Em 2015, a escolha para substituir Cavalli à frente da empresa recaiu sobre Peter Dundas, que esteve apenas 19 meses. Seguiu-se Paul Surridge, que permaneceu até 2019. No mesmo ano, após um período de dificuldades financeiras que levou a marca à falência, a empresa foi adquirida pela empresa de investimentos Vision Investments, sediada no Dubai e dirigida por Hussain Sajwani, estando a direcção criativa entregue a Fausto Puglisi.

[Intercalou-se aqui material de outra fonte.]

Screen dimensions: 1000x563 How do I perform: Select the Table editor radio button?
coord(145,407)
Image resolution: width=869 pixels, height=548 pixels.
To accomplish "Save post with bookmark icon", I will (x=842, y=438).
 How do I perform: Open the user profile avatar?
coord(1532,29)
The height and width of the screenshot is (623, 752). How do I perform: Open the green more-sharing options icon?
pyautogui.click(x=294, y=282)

Na sua conta de Instagram, onde se faz fotografar com Madonna vestida pela marca, Fausto Puglisi restou a sua homenagem a Roberto Cavalli : "Querido Roberto, podes já não estar fisicamente entre nós, mas sei que sentirei o teu espírito sempre comigo. É a maior honra da minha carreira trabalhar sob o teu legado e criar para a marca que fundaste com tanta visão e estilo", escreveu. "Descansa em paz, sentiremos a tua falta e serás amado por tantos que o teu nome continuará a ser um farol de inspiração para os outros, e especialmente para mim."